*Required tasks*:
• 1. Answer these from the Faketran task page:
(a) Which two fake companies generate cross-system SaaS data?
(b) Before this task, which product_db tables did the generators populate?
(c) Who completed the task, and on what date?
• 2. Pick up the Faketran task page after its third possible solution and continue it.

-- START Extract provided --

Dataface Tasks

Populate Faketran application database models for fake companies

IDFT_DASH_PACKS-POPULATE_FAKETRAN_APPLICATION_DATABASE_MODELS_FOR_FAKE_COMPANIES
Statuscompleted
Priorityp1
Milestonem1-ft-analytics-analyst-pilot
Ownerdata-analysis-evangelist-ai-training
Completed bydave
Completed2026-03-16

Problem

Audit vendored Faketran fake-company sources for internal application database coverage, then populate and validate the missing product_db tables so generated company databases include realistic app-side data beyond connector syncs.

Context

  • Faketran already vendors raw connector-side source models under libs/faketran/faketran/sources/ and both fake companies (dundersign, pied_piper) generate cross-system SaaS data.
  • There is also an internal product_db source intended to represent the fake company's own application database, analogous to the operational PostgreSQL schema behind the app.
  • product_db defines these app tables today: user, team, document, document_recipient, signature, session, template, and audit_log.
  • The gap is not schema definition; it is generation coverage. Before this task, the generators only populated user, document, document_recipient, and session, while lifecycle state lived separately in ctx.user_plans.
  • That meant the generated warehouse/database missed realistic app-side entities such as workspaces, templates, signatures, and audit history, and even persisted product_db.user.plan values drifted from the actual simulated lifecycle.

Possible Solutions

  1. Patch each fake-company generator inline to manually create the missing product_db rows. Trade-off: fastest for one company, but duplicates app-database logic across Dundersign and Pied Piper and will drift again.
  2. Expand shared product_db source actions so generators call a single lifecycle-aware API for sessions, plan changes, documents, signatures, templates, teams, and audit logs. Recommended because both companies already share product_db, and the missing behavior is source-level business logic, not company-specific connector logic.
  3. Leave generation as-is and only document the intended PostgreSQL schema. Trade-off: answers the question on paper but does not fix the generated datasets or example databases.

-- END Extract provided --
-- START Dataset content --

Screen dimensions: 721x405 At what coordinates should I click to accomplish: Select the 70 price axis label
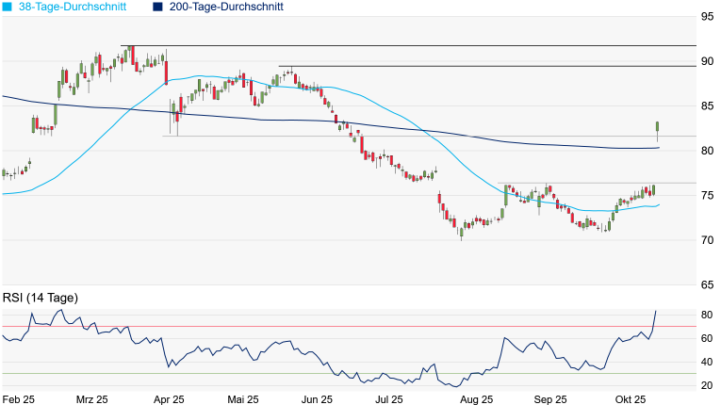[707, 240]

-- END Dataset content --

*The results*:
• 1.
(a) dundersign and pied_piper
(b) user, document, document_recipient, and session
(c) dave, on 2026-03-16

• 2.
Plan

  • Extend libs/faketran/faketran/sources/product_db/__init__.py with shared helpers that sync persisted user lifecycle state and create app-side workflow records.
  • Update Dundersign and Pied Piper generators to use those helpers for plan transitions, sessions, and document activity generation.
  • Add focused Faketran tests that prove the missing product tables are populated and written into the generated database.

Implementation Progress

  • Confirmed product_db already models the fake application's own database schema: user, team, document, document_recipient, signature, session, template, audit_log.
  • Confirmed only a subset of those tables were populated by the generators, and product_db.user.plan was out of sync with the simulated lifecycle state in ctx.user_plans.
  • Added shared ProductDB helpers to: sync persisted user plans, create/reuse teams, generate templates, emit signatures and audit logs for document workflows, and log user sessions.
  • Updated both fake-company generators to use shared ProductDB helpers instead of directly mutating lifecycle state or creating bare sessions/documents.
  • Fixed an incidental HubSpot package import bug exposed by the new tests: STORY_TABLES belongs to hubspot.schema, not hubspot.models.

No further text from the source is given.